* _TASK TO CARRY OUT_
Please, from the entries below, transcribe exactly the lines that begin at the line with "Given: Open the Capture mode dropdown" and end at the line with "Task: Mute video track 1 speaker", without the pictures.

[RECORDS TO PROCESS Boundary: Start]

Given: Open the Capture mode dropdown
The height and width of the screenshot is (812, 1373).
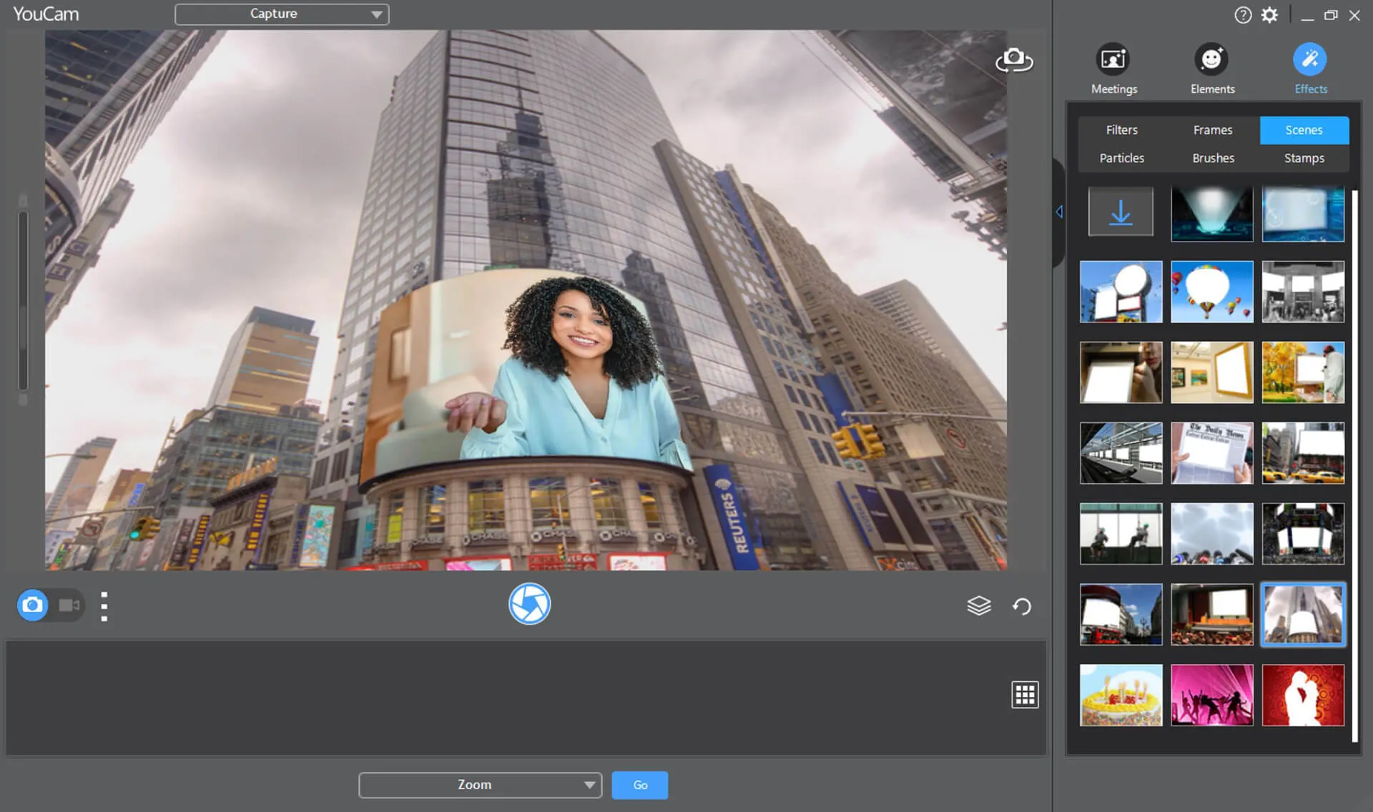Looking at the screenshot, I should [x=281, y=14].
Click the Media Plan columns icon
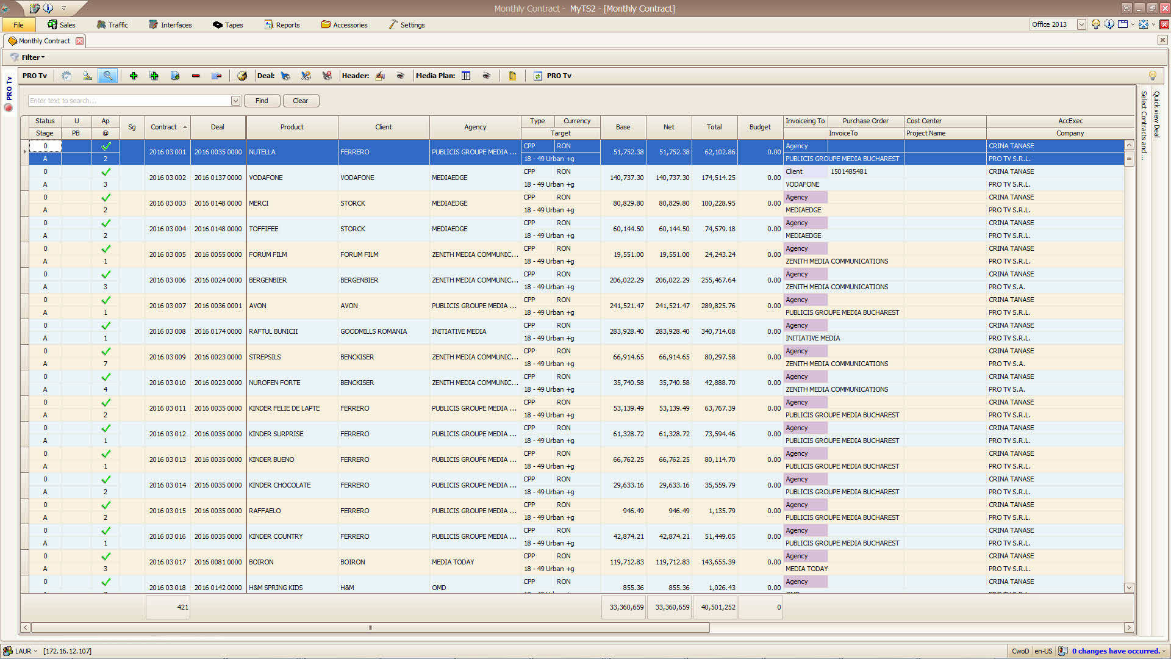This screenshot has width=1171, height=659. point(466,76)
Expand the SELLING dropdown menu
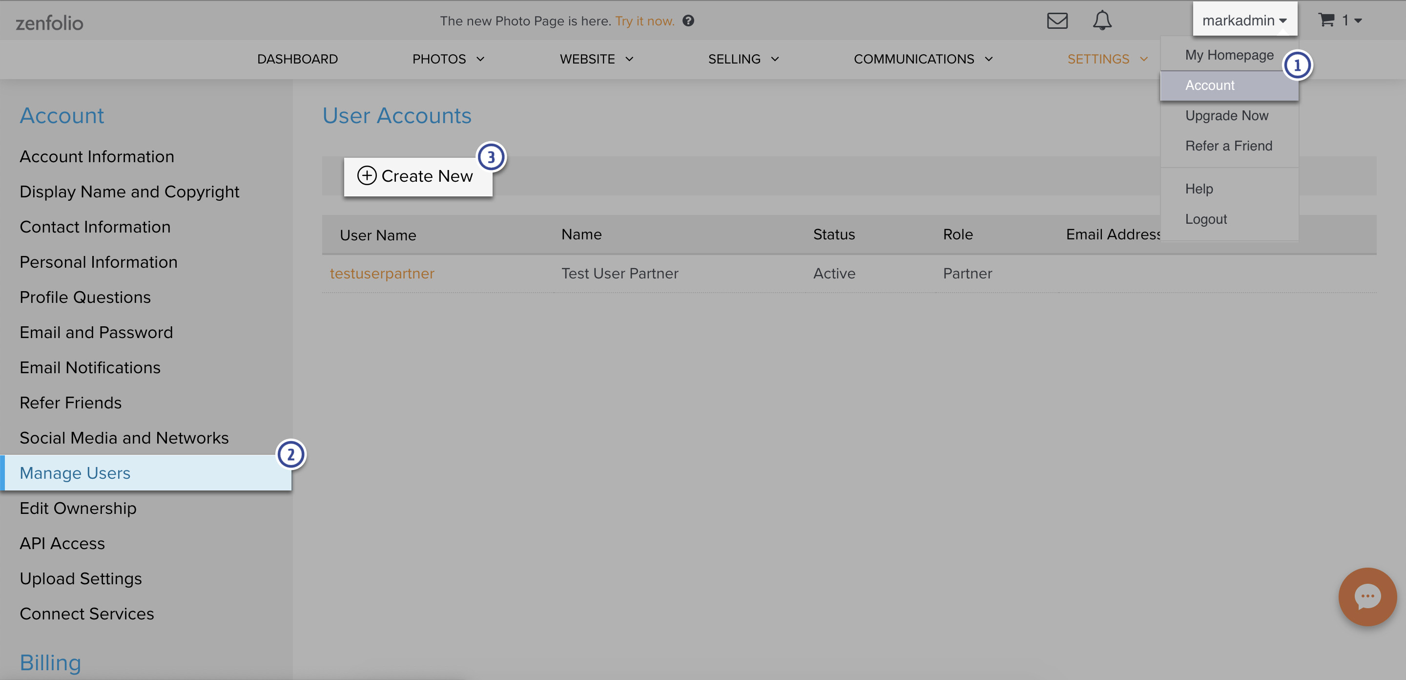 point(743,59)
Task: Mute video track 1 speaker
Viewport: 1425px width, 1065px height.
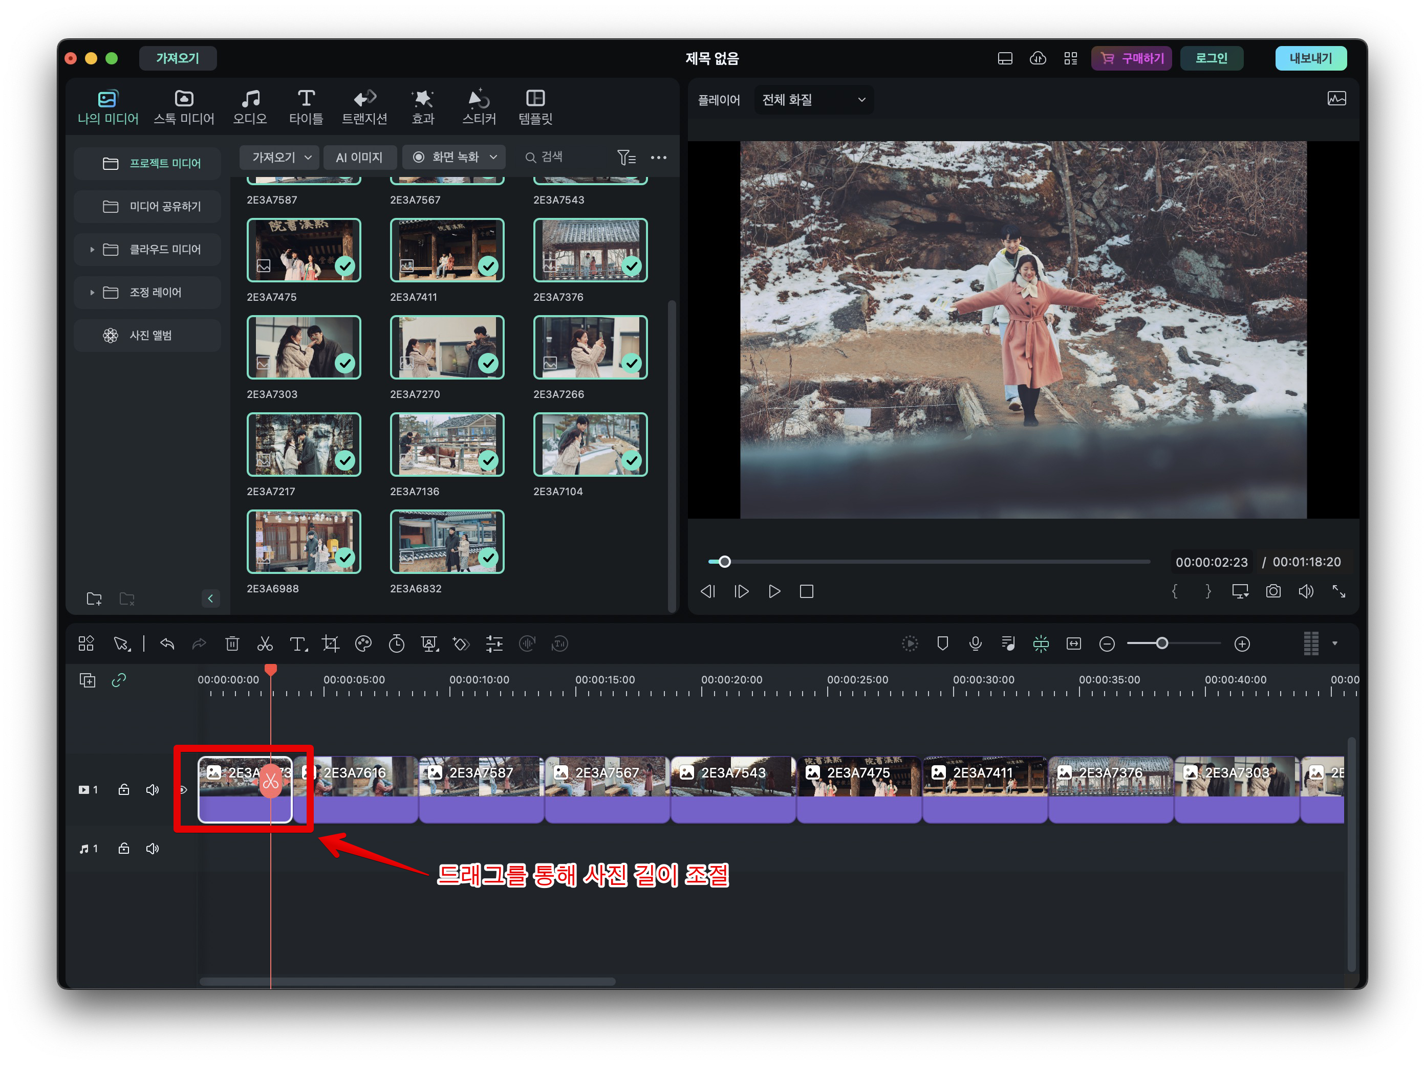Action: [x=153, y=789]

[RECORDS TO PROCESS Boundary: End]
[RECORDS TO PROCESS Boundary: Start]

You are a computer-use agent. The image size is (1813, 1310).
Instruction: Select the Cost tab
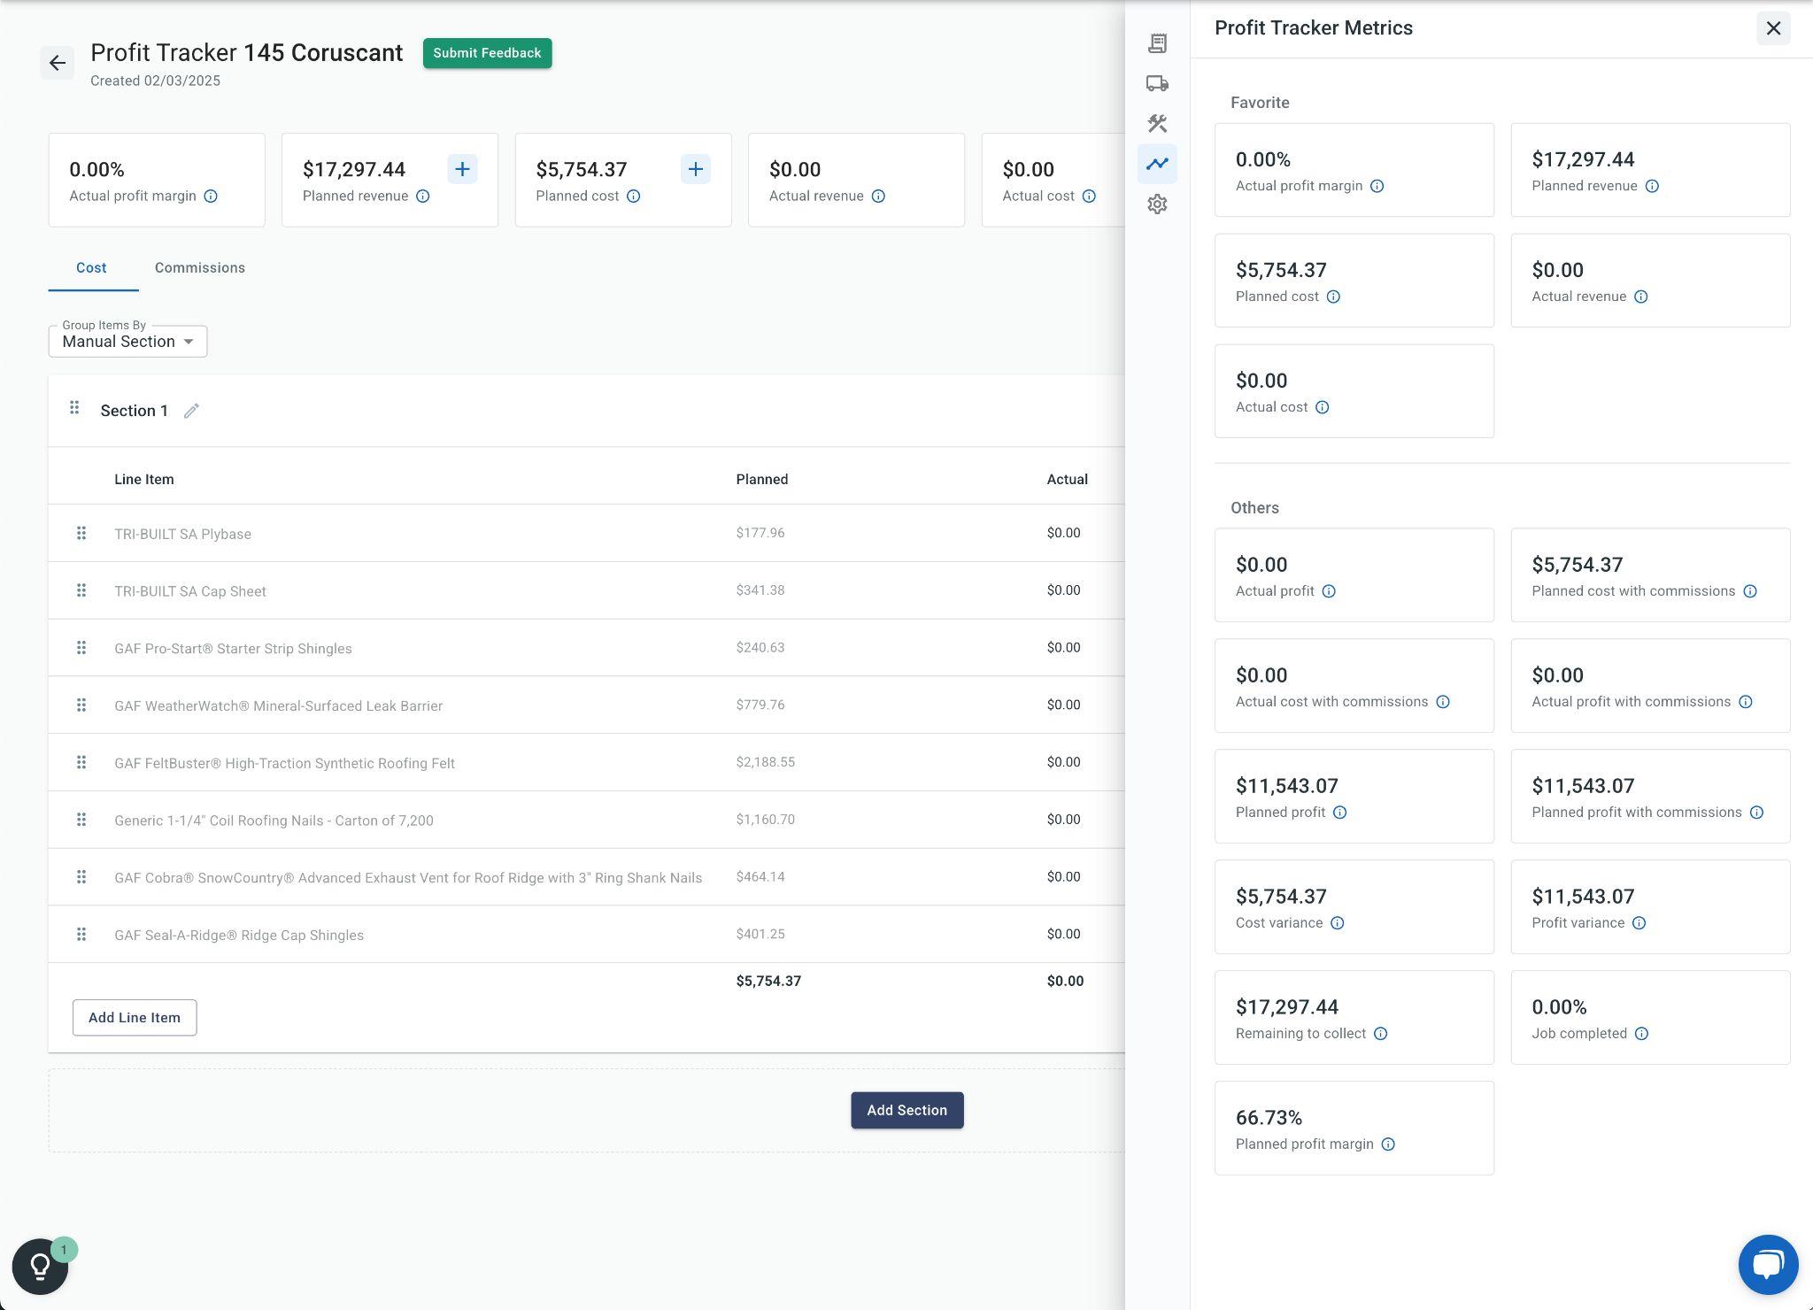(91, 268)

[RECORDS TO PROCESS Boundary: End]

* _TASK ANSWER_
Given: Open the Capture mode dropdown
The height and width of the screenshot is (812, 1373).
Looking at the screenshot, I should [x=281, y=14].
Click the Media Plan columns icon
This screenshot has width=1171, height=659. point(466,76)
Expand the SELLING dropdown menu
 point(743,59)
Task: Mute video track 1 speaker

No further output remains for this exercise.